Voix de soutien, Françoise Carrasse: «Des papiers, pas des policiers !»

Extrait de La voix des sans papiers n° 9, 13 septembre 2012

J’ai participé à la marche européenne parce que je suis avec la CSP75 depuis le début de l’occupation de la Bourse du travail. J’avais déjà participé à la marche Paris-Nice et à la caravane Bamako-Dakar à l’occasion du forum social mondial de 2011. Il a donc été bien naturel pour moi de participer aussi à cette marche et à son organisation : logistique, courriers, et côté financier géré par l’association DIEL (droits ici et là-bas) dont je suis la trésorière. De plus c’était pour moi, à nouveau, l’occasion de prendre part à quelque chose hors de l’ordinaire, d’autant que je connaissais la plupart des marcheurs, j’étais donc entre amis.

À ce qu’ont déjà dit les marcheurs sur le passage des frontières, je peux ajouter que ça a été assez étonnant la première fois quand nous sommes entrés en Belgique. Cette première frontière, avec tout ce qu’on nous avait dit d’obstacles infranchissables, nous nous attendions au baptême du feu : présence de la police pour nous empêcher de passer, etc. Or ça a été tout le contraire. Nous nous sommes rendu compte que nous avions quitté la France quand sur nos portables se sont affiché des SMS nous annonçant les tarifs internationaux… Pourtant, pas de policiers belges en vue !

En Belgique et au-delà, jusqu’à Mannheim en Allemagne, les débuts ont été durs, à cause de la pluie, du froid. C’était inattendu, on était en juin. Comme il ne cessait de pleuvoir, les habits et les chaussures n’arrivaient pas à sécher. Au manque d’habitude à la marche, s’ajoutait, le soir, à l’arrivée, vu notre nombre, l’insuffisance de sanitaires, notamment douches, dans les locaux où nous étions logés.

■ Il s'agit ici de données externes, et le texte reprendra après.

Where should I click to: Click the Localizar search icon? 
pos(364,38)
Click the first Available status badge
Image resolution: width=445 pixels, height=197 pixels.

Je voudrais m’arrêter sur quelques épisodes concernant la police. En Belgique, sur l’autoroute pour nous rendre au Luxembourg, on était quatre dont deux sans-papiers à l’avant de la camionnette où était tout le barda des marcheurs. La police nous a arrêtés : contrôle de papiers. Et nous voilà au poste, car ces policiers belges ne savaient rien de la marche. J’ai appelé Sissoko, son car où il y avait la moitié des marcheurs nous a rejoints pour exiger la libération des deux sans-papiers et pouvoir en transborder un dans le car (il n’y avait que trois places dans la camionnette). Quand le car est arrivé, les policiers nous ont demandé une liste des sans-papiers, après quoi ils ont appelé l’office de l’immigration recevant pour toute réponse : « Laissez-les partir». Ils n’en revenaient pas ; quand enfin nous sommes tous repartis, l’un d’eux a commenté avec un des deux sans-papiers libérés : « Ah ! vous êtes très forts, vous !»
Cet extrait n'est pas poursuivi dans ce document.